* **Activity**: Only the final stretch of the data is wanted: reproduce the line containing "The width and height of the screenshot is (991, 624)." and each line after it, exactly.

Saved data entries
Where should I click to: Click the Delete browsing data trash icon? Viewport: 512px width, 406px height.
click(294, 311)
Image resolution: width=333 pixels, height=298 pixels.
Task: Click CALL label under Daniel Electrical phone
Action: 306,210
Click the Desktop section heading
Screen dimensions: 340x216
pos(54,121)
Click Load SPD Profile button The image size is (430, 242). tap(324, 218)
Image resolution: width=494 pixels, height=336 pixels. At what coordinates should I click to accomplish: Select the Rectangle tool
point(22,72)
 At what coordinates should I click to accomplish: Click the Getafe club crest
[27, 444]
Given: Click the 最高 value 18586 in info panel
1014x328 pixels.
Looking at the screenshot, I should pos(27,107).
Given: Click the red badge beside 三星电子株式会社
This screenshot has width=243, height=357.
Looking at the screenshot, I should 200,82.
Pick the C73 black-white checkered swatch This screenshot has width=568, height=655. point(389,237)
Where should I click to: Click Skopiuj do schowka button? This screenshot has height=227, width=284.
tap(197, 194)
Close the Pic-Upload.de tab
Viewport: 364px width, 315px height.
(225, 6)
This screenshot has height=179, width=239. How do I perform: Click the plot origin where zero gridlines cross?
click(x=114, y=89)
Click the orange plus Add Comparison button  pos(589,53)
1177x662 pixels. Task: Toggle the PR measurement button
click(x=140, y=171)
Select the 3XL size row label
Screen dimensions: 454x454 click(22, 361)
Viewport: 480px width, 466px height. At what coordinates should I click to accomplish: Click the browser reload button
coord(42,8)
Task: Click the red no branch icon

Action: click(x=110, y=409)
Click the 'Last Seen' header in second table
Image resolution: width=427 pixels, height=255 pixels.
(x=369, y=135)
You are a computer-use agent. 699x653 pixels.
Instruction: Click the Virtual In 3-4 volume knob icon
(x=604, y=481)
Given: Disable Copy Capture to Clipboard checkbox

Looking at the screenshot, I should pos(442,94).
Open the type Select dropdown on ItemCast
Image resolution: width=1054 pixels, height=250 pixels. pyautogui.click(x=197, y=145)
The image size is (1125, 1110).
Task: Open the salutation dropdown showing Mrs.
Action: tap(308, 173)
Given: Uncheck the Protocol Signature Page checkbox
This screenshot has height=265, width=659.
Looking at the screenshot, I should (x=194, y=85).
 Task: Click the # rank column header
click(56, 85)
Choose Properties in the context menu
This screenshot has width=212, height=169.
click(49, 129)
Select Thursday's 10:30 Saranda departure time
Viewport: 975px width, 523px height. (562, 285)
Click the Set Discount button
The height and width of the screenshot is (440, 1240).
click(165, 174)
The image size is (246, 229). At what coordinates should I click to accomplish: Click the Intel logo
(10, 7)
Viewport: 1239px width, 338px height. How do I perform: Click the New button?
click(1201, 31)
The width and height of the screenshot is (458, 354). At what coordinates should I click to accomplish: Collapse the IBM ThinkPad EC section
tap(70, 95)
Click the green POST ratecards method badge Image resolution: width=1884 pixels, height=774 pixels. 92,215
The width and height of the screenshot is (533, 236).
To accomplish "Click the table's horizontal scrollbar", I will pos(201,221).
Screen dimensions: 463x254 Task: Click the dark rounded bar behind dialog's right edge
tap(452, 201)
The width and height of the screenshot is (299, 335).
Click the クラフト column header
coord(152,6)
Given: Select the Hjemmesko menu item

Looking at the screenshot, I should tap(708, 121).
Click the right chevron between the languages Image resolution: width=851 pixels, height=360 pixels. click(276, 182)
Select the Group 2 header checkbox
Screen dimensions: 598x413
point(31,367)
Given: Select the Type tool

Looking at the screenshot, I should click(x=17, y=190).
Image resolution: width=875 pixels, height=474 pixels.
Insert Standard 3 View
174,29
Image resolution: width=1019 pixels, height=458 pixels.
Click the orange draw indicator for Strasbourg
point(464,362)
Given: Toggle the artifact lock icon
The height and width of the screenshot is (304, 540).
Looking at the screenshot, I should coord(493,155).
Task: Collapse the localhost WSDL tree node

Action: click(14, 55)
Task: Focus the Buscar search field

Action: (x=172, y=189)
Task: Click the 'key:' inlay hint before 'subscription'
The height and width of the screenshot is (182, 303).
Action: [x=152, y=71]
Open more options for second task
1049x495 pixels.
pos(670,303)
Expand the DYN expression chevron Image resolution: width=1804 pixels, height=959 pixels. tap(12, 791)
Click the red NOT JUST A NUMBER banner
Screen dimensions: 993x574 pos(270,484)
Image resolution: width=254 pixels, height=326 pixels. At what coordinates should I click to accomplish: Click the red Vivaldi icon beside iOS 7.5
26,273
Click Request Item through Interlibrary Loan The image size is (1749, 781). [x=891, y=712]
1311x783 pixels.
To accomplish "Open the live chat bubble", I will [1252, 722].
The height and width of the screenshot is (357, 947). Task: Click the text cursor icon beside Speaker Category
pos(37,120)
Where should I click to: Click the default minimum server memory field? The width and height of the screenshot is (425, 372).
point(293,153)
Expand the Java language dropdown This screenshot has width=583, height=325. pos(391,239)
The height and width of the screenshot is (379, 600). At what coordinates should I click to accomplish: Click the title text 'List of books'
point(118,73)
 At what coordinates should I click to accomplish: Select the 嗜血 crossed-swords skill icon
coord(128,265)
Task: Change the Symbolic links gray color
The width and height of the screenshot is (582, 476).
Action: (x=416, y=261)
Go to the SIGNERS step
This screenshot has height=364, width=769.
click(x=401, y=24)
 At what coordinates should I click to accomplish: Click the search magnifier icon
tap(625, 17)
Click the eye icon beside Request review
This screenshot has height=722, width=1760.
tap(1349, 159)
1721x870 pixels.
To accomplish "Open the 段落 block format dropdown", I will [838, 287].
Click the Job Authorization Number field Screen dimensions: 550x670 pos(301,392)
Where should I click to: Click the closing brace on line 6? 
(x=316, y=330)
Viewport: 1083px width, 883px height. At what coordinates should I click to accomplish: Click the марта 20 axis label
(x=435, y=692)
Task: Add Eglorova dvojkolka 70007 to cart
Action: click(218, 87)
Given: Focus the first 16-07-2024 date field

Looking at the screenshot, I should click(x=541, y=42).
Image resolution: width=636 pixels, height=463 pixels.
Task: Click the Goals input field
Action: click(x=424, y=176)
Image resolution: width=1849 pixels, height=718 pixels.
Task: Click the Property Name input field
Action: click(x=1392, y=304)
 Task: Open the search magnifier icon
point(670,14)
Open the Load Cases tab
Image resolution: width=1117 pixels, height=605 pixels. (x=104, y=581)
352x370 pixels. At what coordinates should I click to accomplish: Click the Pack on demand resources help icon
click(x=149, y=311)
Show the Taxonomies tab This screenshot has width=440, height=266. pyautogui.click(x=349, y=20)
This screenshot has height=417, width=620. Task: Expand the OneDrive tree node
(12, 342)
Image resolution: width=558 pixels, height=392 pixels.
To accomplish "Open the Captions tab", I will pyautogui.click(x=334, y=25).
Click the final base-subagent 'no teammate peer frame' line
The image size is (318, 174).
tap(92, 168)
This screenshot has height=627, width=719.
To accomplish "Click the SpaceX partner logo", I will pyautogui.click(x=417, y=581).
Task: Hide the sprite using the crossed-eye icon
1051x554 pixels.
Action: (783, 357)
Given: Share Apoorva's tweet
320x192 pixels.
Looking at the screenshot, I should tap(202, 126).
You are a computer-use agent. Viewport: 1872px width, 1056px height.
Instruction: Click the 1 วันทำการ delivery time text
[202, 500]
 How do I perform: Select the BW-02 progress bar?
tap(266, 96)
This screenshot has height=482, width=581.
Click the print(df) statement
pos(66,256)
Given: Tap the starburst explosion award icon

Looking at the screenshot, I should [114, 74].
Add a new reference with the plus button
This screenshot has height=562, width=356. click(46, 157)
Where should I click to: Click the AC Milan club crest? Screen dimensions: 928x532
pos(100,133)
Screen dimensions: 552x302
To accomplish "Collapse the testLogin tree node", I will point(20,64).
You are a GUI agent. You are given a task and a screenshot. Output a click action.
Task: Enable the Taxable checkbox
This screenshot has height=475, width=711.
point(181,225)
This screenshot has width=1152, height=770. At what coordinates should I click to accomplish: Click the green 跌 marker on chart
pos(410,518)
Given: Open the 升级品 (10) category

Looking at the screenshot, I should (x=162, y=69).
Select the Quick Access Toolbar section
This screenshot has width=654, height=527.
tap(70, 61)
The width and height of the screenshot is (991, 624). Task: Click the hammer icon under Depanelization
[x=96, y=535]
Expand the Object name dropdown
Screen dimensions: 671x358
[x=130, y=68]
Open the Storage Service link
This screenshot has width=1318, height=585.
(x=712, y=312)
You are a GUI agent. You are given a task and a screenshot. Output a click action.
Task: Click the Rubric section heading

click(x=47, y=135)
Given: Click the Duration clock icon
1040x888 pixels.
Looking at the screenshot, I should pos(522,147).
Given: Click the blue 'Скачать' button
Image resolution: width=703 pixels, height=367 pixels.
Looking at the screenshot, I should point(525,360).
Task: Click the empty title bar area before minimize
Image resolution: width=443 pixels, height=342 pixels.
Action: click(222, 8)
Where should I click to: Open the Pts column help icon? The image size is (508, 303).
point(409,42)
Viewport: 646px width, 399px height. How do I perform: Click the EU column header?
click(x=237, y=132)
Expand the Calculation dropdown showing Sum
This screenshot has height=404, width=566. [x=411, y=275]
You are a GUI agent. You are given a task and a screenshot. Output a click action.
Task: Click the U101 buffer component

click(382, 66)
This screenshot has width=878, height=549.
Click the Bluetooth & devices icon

* **Solution below**:
The width and height of the screenshot is (991, 624). Task: Click the hammer icon under Depanelization
[x=96, y=535]
Expand the Object name dropdown
Screen dimensions: 671x358
[x=130, y=68]
Open the Storage Service link
This screenshot has width=1318, height=585.
(x=712, y=312)
You are a GUI agent. You are given a task and a screenshot. Output a click action.
Task: Click the Rubric section heading

click(x=47, y=135)
Given: Click the Duration clock icon
1040x888 pixels.
Looking at the screenshot, I should pos(522,147).
Given: Click the blue 'Скачать' button
Image resolution: width=703 pixels, height=367 pixels.
Looking at the screenshot, I should point(525,360).
Task: Click the empty title bar area before minimize
Image resolution: width=443 pixels, height=342 pixels.
Action: click(222, 8)
Where should I click to: Open the Pts column help icon? The image size is (508, 303).
point(409,42)
Viewport: 646px width, 399px height. How do I perform: Click the EU column header?
click(x=237, y=132)
Expand the Calculation dropdown showing Sum
This screenshot has height=404, width=566. [x=411, y=275]
You are a GUI agent. You are given a task and a screenshot. Output a click action.
Task: Click the U101 buffer component

click(382, 66)
This screenshot has width=878, height=549.
Click the Bluetooth & devices icon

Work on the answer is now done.